◆ Stated goal: Copy out the records word for word, from the start of the records through the line that contains "The width and height of the screenshot is (1288, 933).".
──────────
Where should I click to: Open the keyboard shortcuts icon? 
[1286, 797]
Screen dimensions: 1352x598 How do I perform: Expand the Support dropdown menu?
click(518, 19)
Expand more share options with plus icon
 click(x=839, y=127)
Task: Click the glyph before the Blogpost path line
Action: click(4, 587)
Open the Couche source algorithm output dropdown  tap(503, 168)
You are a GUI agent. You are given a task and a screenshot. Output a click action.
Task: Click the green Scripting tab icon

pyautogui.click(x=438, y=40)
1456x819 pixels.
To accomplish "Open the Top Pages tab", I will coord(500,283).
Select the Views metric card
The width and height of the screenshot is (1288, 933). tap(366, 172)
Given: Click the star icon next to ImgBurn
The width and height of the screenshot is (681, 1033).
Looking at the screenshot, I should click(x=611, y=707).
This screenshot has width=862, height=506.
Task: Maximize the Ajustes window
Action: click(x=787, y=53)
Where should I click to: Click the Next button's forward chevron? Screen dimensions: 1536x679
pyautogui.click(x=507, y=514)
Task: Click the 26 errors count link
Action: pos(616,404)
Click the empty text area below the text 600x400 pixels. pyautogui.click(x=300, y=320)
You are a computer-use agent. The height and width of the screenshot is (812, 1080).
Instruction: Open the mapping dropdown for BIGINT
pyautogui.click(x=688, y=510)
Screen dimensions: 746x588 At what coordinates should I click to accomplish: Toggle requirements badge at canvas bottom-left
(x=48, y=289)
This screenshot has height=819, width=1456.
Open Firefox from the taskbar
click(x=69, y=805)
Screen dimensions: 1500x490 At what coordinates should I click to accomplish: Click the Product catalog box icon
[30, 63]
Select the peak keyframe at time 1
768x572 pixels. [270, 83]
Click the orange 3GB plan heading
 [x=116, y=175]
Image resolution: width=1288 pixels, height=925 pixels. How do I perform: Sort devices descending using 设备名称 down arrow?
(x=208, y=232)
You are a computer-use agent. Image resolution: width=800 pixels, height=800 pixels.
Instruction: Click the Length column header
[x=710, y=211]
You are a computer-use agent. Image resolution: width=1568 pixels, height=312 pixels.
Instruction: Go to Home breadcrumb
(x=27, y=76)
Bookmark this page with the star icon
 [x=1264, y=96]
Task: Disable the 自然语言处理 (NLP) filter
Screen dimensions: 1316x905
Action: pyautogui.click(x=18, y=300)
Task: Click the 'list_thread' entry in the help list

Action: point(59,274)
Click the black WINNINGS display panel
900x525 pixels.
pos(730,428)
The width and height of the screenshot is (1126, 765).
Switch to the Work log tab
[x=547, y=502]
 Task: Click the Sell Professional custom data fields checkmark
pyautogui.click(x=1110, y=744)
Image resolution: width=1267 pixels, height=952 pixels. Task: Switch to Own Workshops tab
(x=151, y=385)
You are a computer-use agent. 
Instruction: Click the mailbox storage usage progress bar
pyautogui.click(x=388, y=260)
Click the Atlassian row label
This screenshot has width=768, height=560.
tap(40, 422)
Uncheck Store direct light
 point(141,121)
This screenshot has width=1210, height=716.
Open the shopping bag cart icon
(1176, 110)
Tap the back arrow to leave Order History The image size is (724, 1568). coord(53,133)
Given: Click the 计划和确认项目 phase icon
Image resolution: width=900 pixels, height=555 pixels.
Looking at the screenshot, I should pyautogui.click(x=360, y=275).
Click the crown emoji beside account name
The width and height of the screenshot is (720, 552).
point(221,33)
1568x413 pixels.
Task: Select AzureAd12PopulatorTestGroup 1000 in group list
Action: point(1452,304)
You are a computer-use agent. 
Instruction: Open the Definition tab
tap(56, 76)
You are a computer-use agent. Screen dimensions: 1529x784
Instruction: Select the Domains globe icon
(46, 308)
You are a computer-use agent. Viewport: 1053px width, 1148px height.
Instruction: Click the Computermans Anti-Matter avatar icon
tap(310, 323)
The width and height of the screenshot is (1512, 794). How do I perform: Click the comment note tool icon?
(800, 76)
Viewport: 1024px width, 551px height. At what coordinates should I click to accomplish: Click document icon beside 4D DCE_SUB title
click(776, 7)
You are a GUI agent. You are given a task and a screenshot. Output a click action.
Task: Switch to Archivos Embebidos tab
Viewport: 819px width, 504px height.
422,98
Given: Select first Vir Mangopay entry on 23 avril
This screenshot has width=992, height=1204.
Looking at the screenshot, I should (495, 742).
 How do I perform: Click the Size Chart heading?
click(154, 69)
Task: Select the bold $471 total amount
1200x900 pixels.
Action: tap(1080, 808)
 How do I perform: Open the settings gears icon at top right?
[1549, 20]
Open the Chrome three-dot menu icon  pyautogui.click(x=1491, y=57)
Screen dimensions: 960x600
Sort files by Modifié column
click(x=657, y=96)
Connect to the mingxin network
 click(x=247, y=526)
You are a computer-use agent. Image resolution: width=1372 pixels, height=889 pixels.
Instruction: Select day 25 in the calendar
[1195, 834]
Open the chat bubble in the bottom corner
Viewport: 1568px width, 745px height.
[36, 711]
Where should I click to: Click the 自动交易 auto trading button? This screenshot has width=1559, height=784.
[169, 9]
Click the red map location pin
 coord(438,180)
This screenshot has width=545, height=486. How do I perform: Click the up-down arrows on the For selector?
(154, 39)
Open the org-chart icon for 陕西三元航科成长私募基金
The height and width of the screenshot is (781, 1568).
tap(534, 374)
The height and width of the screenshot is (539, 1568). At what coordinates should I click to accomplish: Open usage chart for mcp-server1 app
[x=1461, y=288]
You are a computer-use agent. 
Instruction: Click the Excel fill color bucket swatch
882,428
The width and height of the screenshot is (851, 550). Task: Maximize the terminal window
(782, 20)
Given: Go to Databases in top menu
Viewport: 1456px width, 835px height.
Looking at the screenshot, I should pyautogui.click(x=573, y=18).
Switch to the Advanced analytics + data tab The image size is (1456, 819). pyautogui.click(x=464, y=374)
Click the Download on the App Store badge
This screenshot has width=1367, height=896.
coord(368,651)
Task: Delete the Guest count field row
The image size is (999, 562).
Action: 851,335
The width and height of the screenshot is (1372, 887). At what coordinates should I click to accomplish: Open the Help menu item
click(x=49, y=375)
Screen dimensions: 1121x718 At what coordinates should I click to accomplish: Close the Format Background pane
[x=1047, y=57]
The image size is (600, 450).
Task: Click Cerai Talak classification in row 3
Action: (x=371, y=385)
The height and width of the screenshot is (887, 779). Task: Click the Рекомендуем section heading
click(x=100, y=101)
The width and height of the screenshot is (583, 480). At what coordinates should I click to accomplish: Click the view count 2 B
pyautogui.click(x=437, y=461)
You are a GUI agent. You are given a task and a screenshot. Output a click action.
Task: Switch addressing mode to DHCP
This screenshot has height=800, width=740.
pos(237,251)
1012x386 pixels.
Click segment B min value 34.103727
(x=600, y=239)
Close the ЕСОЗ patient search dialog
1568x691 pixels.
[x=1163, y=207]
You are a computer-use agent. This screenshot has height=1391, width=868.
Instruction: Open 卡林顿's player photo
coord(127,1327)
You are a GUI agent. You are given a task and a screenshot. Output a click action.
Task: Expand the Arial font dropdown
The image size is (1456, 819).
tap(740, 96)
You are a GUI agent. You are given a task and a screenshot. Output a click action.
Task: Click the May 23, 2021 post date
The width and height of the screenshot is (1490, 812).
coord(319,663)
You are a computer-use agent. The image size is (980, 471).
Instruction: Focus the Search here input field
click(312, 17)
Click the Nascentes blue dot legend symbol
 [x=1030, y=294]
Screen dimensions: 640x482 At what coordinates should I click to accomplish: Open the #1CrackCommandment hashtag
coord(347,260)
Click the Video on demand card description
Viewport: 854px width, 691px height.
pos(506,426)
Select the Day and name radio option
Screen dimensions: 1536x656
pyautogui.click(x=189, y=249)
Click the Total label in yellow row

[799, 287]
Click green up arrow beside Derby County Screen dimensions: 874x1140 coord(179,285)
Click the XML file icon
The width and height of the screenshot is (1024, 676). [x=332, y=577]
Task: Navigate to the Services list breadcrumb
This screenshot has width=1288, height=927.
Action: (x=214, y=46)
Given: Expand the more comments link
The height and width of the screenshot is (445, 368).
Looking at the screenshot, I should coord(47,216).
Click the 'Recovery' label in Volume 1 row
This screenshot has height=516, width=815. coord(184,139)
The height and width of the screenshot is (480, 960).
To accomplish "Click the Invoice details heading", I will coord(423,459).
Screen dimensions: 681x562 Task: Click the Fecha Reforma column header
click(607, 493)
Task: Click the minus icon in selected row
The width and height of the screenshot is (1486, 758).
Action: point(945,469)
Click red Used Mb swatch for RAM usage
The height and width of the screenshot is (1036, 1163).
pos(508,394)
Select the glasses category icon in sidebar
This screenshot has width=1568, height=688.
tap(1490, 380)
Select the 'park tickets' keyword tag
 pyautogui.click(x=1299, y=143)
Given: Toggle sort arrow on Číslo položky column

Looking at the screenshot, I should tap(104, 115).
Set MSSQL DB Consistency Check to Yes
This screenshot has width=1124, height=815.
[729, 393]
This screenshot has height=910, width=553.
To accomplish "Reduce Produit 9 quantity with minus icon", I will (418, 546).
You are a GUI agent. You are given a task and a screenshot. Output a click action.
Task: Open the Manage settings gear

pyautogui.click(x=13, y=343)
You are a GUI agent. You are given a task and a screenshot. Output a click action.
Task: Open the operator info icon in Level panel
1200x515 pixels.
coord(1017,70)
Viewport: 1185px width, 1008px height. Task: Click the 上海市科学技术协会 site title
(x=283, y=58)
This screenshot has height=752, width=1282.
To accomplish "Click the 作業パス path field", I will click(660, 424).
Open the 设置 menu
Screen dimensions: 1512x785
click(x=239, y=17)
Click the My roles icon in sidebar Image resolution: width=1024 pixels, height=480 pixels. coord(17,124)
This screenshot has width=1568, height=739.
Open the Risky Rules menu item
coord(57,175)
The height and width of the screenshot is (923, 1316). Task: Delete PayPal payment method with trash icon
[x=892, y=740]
──────────
◆ Finished exercise:
Where should I click to: Open the keyboard shortcuts icon? 
[1286, 797]
Screen dimensions: 1352x598 How do I perform: Expand the Support dropdown menu?
click(518, 19)
Expand more share options with plus icon
 click(x=839, y=127)
Task: Click the glyph before the Blogpost path line
Action: click(4, 587)
Open the Couche source algorithm output dropdown  tap(503, 168)
You are a GUI agent. You are given a task and a screenshot. Output a click action.
Task: Click the green Scripting tab icon

pyautogui.click(x=438, y=40)
1456x819 pixels.
To accomplish "Open the Top Pages tab", I will coord(500,283).
Select the Views metric card
The width and height of the screenshot is (1288, 933). tap(366, 172)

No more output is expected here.